My running away was not a big deal in the scheme of big deals or even in the scheme of running away. Running this way was just a pattern of discomfort; perhaps post-breakup, but more likely a rupture of the edging loneliness beneath the surface of my well-polished independence. Loneliness shifting under my life like tectonic plates. I felt the ground begin to rumble and grabbed the go-bag. 

I don’t know if this type of lonely rupture happens more often to me than other people, but it certainly feels like more. It feels like a wish for safety I have had my whole life. I was a soft, dreamy child and I still want to love the world that way, to feel like it is safe to love the world in such a way--with heart and hands wide open. 

I came to those mountains because I believed they are sacred. This is kind of a lie. Not that I believe mountains are sacred, but that I believed the Blue Ridge to be mountains. 

After three months of living in Asheville, I hadn’t been able to call them mountains yet. They didn’t look like mountains to me but simply large furry hills. Their rounded summits weren’t daunting against the sky, no sheer faces taunted climbers. I learned this arrogance from the mountains of the Pacific Northwest, young mountains that thrust up showy in their new crags, dramatized by shadows of snow and crevice. Those were not humble mountains but apexes bold in their majesty, requiring an equally bold character of those who wanted to ascend their peaks.

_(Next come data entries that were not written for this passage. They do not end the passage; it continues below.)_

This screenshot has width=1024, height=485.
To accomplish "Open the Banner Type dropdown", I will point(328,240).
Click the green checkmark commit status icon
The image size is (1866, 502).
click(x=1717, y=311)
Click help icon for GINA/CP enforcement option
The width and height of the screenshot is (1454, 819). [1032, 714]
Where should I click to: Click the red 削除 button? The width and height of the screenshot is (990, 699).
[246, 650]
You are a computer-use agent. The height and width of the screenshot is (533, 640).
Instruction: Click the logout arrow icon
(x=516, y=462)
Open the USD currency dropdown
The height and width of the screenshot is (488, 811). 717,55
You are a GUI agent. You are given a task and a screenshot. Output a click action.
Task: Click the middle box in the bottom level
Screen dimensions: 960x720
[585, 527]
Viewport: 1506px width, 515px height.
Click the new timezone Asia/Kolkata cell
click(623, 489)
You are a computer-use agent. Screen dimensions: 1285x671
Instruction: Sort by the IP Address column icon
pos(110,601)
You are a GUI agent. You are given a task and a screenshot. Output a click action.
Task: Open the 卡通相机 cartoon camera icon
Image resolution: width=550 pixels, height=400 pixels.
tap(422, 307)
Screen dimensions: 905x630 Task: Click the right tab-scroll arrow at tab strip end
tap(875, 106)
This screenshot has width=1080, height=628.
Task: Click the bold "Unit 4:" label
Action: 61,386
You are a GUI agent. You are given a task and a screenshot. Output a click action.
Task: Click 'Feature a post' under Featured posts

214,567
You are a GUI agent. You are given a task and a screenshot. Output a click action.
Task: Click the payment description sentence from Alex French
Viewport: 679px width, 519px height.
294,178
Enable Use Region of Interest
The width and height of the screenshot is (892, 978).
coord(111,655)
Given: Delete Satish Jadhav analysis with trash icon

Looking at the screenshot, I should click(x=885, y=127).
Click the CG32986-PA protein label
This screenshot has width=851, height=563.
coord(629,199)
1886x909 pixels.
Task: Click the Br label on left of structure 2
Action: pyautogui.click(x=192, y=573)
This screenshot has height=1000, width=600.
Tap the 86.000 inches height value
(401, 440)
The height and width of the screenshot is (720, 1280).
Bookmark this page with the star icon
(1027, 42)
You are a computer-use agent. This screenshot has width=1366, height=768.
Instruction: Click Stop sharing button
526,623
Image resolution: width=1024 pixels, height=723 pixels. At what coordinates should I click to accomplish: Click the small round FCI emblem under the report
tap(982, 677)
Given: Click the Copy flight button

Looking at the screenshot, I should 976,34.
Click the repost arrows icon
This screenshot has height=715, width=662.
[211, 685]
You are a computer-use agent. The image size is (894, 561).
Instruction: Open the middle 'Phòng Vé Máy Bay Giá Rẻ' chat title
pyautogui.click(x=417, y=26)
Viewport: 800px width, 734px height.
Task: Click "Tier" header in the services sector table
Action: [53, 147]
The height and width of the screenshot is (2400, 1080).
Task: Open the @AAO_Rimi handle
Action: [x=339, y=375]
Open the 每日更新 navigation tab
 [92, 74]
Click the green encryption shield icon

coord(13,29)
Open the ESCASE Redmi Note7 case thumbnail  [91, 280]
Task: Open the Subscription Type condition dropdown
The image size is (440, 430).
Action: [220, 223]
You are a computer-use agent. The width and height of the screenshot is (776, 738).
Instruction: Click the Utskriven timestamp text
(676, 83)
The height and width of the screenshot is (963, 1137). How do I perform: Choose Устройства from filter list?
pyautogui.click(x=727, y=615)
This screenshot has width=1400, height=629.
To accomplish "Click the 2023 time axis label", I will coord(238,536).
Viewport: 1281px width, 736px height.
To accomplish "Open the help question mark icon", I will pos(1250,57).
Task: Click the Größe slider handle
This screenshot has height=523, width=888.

I had not acquired that brand of boldness, but I still felt comfortable snubbing the Pisgahs, and in fact the whole range of the Appalachia, by denying them this title. 

I was lonely, having moved to town knowing no one and nothing but my own desire to get to mountains, mountains, mountains, after a summer in Brooklyn. 

More than that, I had been traveling for eight months straight. 

More than that, I had been praying to feel home.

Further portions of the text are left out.